En la Parábola del Buen Samaritano, son varios los personajes que pasan junto al prójimo en necesidad. Un sacerdote, quizás dispuesto a dar una palabra, pero no a pararse ni a mancharse las manos, pues tenía como prioridad algún oficio religioso. También, por allí pasó un conocedor de las escrituras, un levita, pero que su conocimiento no le ayudó a pararse ante el prójimo herido. Luego pasó por allí un ejemplo de projimidad que resulta un mensaje evangelizador al mundo: un extranjero. Sólo el samaritano, este extranjero, fue capaz de dejar a un lado sus programas, sus ocupaciones, sus sabidurías y conocimientos, para centrarse en la ayuda a aquella persona que le necesitaba.
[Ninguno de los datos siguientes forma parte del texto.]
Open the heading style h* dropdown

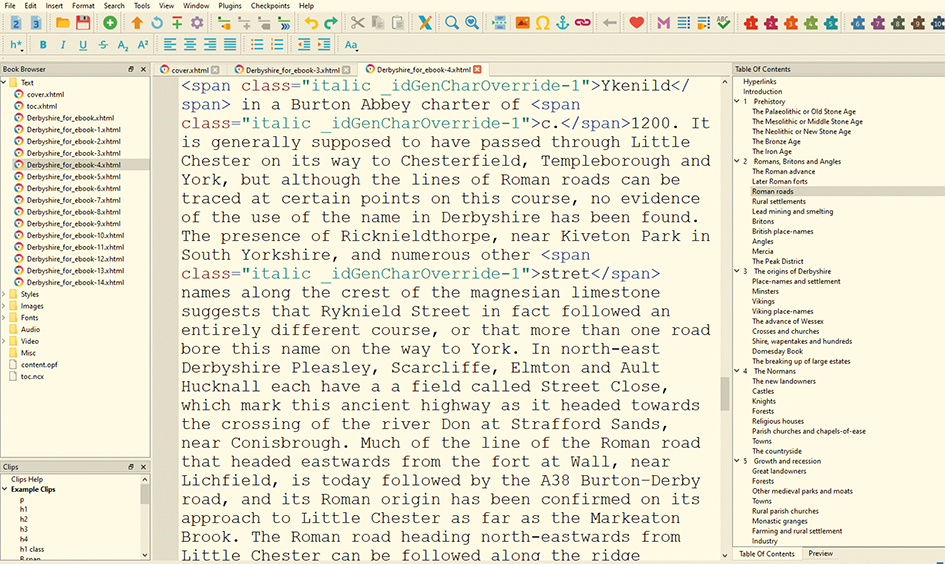pyautogui.click(x=17, y=45)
Sólo él, con su gesto, anuncia, es discípulo y testigo del auténtico evangelio, testigo de Jesús, Evangelio de Dios al mundo, Evangelio de Dios a los necesitados, pobres y proscritos. Un ejemplo evangelizador para el mundo.
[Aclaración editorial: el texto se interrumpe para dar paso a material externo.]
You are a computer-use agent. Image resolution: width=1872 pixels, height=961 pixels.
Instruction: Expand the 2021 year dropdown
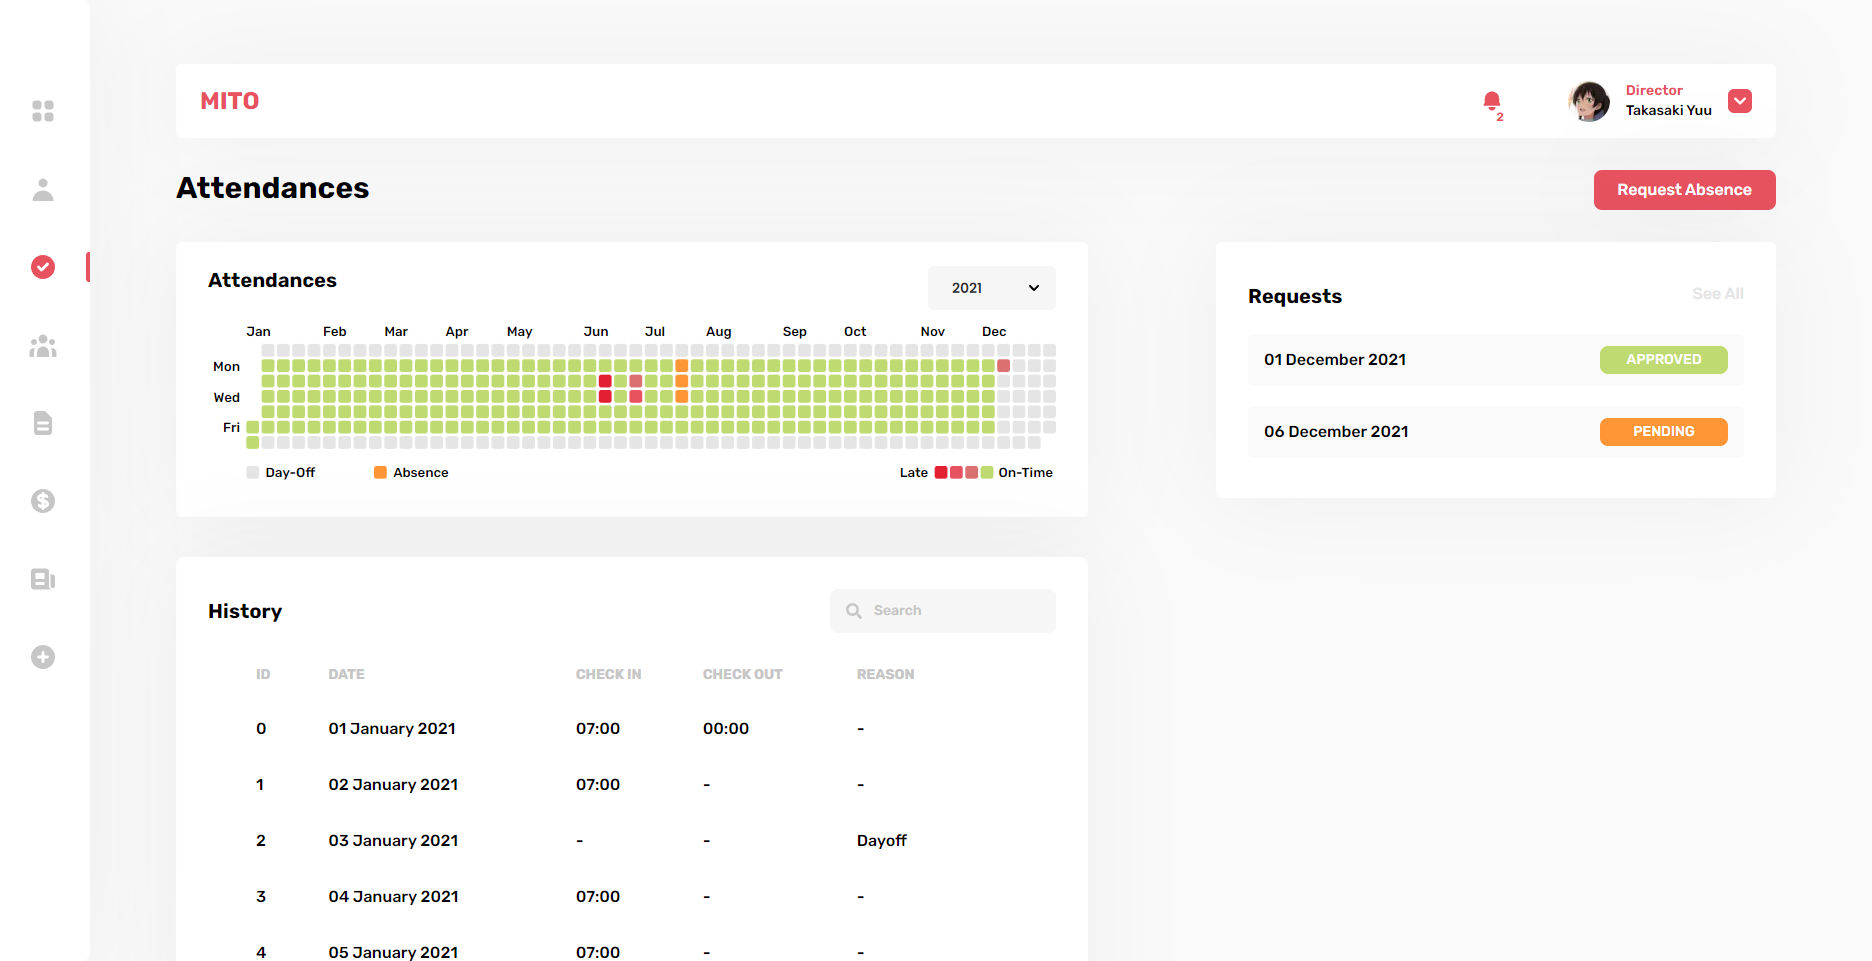point(991,288)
Si algún evangelio no nos cambia y no nos convierte en las manos y los pies del Señor en medio de un mundo de dolor, no es el auténtico Evangelio. Muchos religiosos van investidos de una especie de “divinidad” que les paraliza, que les impide pararse y acercarse a los heridos del mundo. Si es así, esa especie de “divinidad” es hipocresía y orgullo propio. Algunos se creen tan espirituales que, como al sacerdote de la parábola, les da miedo de mancharse y contaminarse con la sangre, la miseria y el dolor de los heridos del mundo. No pueden ser evangelizadores, ni anunciadores, ni testigos del auténtico Evangelio, testigos de Jesús Evangelio de Dios.
Hay muchos servidores de lo religioso que estarían dispuestos a dedicar horas al templo, cantar, alabar, decorar y limpiar la casa del Señor, pero su religiosidad les exige ponerse de espaldas al dolor de los hombres y buscar el gozo celestial. Falsas divinidades, falsas religiosidades, falsos servidores. Podrán ser charlatanes, pero no evangelizadores. La evangelización implica el poder dejar cosas para ponerse a disposición de los heridos del mundo.